→ WHAT YOU WILL DO: Exactly as written, retype the lines that run from the line holding "The image size is (1475, 812)." through the end of the records below. Do not include pictures.

======== AVAILABLE DATA ========

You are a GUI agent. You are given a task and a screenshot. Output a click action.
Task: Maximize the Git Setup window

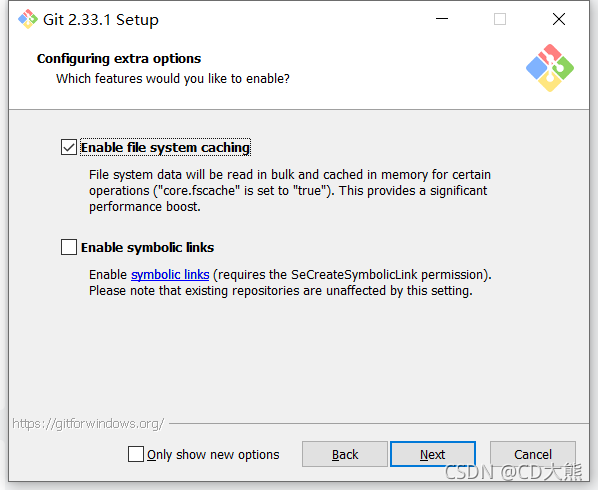500,19
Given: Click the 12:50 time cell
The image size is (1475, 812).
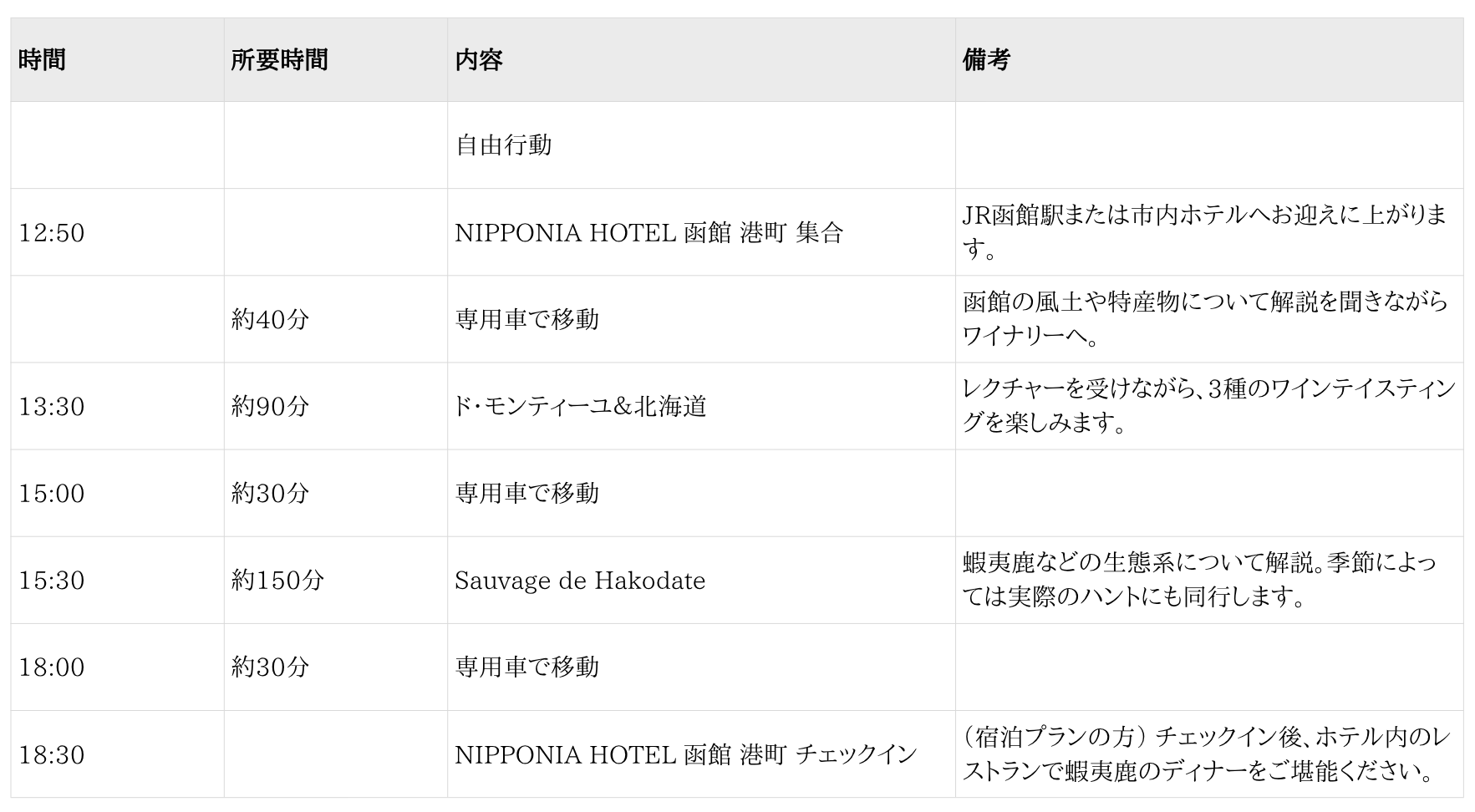Looking at the screenshot, I should tap(52, 233).
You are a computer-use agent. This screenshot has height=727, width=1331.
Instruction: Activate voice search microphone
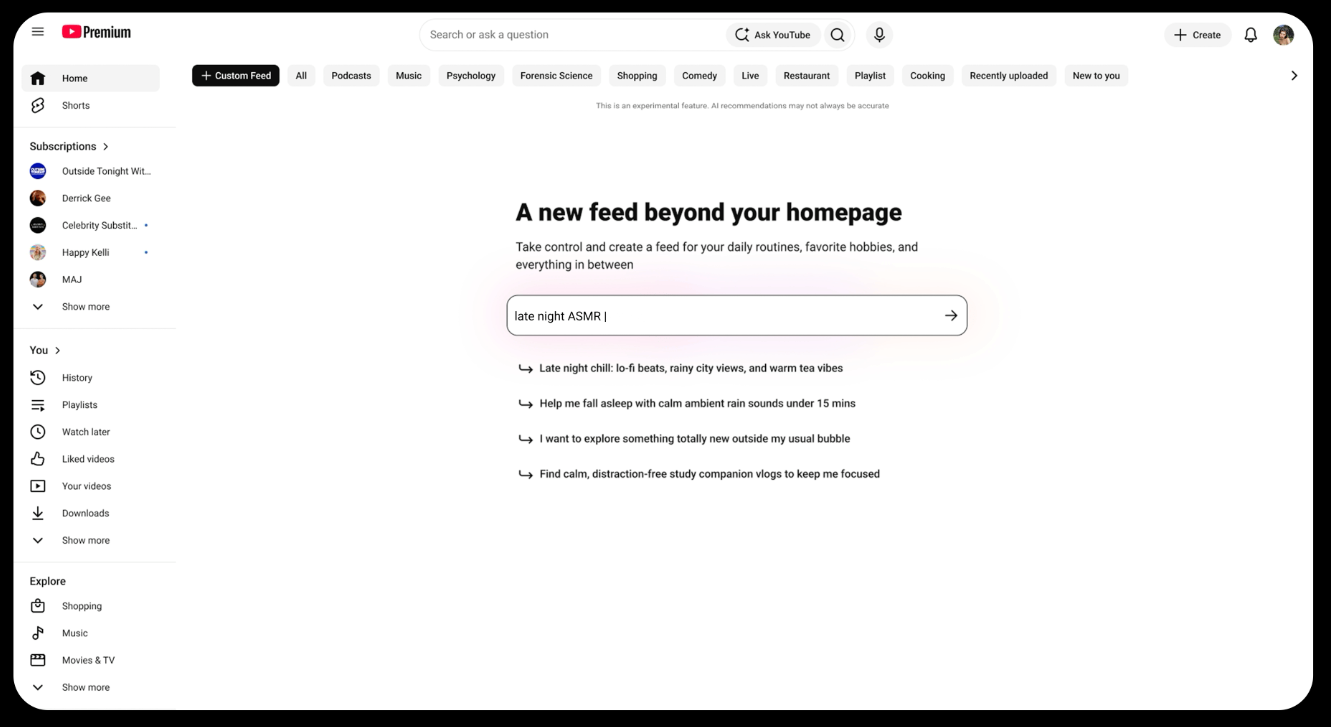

========

→ SOLUTION FOR THIS PROBLEM:
The image size is (1475, 812).
Looking at the screenshot, I should tap(52, 233).
You are a computer-use agent. This screenshot has height=727, width=1331.
Instruction: Activate voice search microphone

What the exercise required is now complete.